>> begin Data for the task

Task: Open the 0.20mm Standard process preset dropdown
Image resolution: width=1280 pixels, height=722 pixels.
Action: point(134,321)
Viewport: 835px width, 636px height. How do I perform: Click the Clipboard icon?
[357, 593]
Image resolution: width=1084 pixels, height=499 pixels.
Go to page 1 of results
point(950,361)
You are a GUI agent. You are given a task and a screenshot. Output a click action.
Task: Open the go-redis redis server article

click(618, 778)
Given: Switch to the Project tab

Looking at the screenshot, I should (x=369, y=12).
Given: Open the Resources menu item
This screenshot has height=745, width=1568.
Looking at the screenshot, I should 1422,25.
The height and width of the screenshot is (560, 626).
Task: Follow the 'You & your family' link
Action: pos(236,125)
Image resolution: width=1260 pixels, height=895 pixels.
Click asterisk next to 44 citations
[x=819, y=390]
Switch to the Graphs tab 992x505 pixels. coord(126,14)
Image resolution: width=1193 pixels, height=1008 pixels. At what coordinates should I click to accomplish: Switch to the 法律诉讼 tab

>> end Data for the task

* _Requirement_
Rewrite the items starting at the line that contains "Image resolution: width=1084" and ending with the last item, replacing "tab" with "panel" and leaving everything else unchanged.

* _Exercise result_
Image resolution: width=1084 pixels, height=499 pixels.
Go to page 1 of results
point(950,361)
You are a GUI agent. You are given a task and a screenshot. Output a click action.
Task: Open the go-redis redis server article

click(618, 778)
Given: Switch to the Project panel

Looking at the screenshot, I should (x=369, y=12).
Given: Open the Resources menu item
This screenshot has height=745, width=1568.
Looking at the screenshot, I should 1422,25.
The height and width of the screenshot is (560, 626).
Task: Follow the 'You & your family' link
Action: pos(236,125)
Image resolution: width=1260 pixels, height=895 pixels.
Click asterisk next to 44 citations
[x=819, y=390]
Switch to the Graphs panel 992x505 pixels. coord(126,14)
Image resolution: width=1193 pixels, height=1008 pixels. At what coordinates should I click to accomplish: Switch to the 法律诉讼 panel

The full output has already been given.